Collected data
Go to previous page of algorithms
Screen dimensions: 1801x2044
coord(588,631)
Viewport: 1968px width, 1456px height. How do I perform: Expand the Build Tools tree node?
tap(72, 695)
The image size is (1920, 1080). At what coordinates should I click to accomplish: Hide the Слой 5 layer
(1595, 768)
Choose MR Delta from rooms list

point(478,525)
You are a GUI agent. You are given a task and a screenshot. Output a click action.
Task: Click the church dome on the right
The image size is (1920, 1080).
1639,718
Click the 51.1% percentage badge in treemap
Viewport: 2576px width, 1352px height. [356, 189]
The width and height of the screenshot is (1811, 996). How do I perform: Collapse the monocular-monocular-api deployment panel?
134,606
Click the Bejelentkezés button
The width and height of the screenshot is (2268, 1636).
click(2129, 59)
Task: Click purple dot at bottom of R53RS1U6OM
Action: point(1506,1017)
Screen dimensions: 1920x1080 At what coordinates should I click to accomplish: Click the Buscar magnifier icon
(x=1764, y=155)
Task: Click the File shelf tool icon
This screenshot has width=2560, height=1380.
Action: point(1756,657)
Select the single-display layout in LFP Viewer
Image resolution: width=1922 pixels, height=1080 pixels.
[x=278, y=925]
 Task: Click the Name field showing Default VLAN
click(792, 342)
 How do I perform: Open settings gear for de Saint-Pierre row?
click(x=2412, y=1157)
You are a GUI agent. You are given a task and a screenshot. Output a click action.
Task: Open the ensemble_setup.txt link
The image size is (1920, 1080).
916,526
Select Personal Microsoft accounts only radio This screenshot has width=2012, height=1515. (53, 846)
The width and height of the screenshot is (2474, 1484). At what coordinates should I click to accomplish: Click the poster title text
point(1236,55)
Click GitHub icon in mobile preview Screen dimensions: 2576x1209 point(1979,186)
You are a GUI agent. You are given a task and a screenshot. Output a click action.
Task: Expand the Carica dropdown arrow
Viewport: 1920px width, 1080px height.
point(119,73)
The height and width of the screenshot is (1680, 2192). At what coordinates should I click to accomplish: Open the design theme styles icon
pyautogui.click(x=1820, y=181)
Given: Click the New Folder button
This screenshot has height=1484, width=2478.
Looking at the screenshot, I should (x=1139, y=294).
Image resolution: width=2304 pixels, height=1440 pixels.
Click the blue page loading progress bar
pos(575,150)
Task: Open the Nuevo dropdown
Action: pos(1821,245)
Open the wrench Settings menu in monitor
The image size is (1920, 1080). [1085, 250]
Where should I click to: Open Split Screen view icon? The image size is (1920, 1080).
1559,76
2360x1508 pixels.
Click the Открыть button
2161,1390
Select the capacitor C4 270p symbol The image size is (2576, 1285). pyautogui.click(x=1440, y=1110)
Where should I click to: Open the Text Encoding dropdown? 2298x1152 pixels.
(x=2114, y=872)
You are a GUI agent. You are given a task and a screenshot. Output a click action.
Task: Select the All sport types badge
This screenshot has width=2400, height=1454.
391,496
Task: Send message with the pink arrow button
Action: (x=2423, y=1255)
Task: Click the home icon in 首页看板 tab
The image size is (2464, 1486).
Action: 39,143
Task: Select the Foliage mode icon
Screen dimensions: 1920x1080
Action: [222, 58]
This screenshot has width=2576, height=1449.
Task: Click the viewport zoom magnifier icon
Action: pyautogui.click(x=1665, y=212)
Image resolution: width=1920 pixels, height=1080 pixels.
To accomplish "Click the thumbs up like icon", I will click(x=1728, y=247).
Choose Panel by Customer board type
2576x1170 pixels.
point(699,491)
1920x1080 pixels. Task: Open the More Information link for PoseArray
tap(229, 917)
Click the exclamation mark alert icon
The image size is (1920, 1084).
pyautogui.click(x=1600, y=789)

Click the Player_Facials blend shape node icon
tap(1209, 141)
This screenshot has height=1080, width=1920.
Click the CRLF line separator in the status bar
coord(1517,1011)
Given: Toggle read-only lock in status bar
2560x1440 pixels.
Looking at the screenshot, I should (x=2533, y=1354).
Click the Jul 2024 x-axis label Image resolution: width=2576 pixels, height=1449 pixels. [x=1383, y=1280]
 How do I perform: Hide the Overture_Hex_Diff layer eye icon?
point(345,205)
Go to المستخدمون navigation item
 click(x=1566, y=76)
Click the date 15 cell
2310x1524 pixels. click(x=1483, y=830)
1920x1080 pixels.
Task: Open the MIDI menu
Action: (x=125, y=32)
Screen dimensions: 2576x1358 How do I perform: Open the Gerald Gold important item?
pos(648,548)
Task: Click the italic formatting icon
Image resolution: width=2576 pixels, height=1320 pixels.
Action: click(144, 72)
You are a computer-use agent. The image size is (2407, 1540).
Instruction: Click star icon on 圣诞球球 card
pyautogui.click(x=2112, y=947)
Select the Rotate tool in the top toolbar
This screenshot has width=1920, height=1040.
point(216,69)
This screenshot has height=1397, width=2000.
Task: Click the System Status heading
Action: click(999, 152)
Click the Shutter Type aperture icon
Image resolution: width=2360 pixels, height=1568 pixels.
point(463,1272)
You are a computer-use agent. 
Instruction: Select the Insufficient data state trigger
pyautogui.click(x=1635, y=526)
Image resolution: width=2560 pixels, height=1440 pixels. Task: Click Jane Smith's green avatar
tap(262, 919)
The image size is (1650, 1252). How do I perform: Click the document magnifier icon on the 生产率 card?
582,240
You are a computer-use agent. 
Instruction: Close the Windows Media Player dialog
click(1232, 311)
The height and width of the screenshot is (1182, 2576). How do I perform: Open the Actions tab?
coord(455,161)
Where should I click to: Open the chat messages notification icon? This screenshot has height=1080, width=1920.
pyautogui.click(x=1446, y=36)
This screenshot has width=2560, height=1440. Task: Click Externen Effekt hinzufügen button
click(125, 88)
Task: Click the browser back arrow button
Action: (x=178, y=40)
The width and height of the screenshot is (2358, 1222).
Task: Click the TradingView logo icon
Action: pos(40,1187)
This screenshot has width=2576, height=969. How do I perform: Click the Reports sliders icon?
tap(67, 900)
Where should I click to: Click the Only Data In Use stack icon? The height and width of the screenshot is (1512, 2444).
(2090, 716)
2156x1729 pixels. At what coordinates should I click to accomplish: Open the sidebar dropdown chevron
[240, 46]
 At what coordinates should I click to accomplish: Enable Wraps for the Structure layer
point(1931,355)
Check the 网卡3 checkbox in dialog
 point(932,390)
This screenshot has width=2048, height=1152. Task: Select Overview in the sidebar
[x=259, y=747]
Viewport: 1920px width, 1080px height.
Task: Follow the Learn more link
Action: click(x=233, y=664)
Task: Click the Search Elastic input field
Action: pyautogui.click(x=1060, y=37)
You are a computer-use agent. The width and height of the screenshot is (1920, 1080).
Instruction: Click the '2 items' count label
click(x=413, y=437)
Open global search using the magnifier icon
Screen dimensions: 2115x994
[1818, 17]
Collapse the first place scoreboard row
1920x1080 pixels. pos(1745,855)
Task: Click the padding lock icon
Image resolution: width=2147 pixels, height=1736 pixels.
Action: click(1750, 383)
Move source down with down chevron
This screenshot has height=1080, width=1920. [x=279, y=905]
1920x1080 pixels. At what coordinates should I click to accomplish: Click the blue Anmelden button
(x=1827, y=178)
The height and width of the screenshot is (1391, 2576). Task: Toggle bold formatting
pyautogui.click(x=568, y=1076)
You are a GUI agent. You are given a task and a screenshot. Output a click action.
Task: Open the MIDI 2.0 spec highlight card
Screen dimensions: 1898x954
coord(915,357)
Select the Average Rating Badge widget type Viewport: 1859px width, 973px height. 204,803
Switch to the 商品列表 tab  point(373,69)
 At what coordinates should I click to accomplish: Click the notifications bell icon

__Directions for this task__
Using the records above, pull out each line where the word "computer" occurs.

__Output of the task__
You are a computer-use agent. The image size is (2407, 1540).
You are a computer-use agent. 
You are a computer-use agent. 
You are a computer-use agent. The width and height of the screenshot is (1920, 1080).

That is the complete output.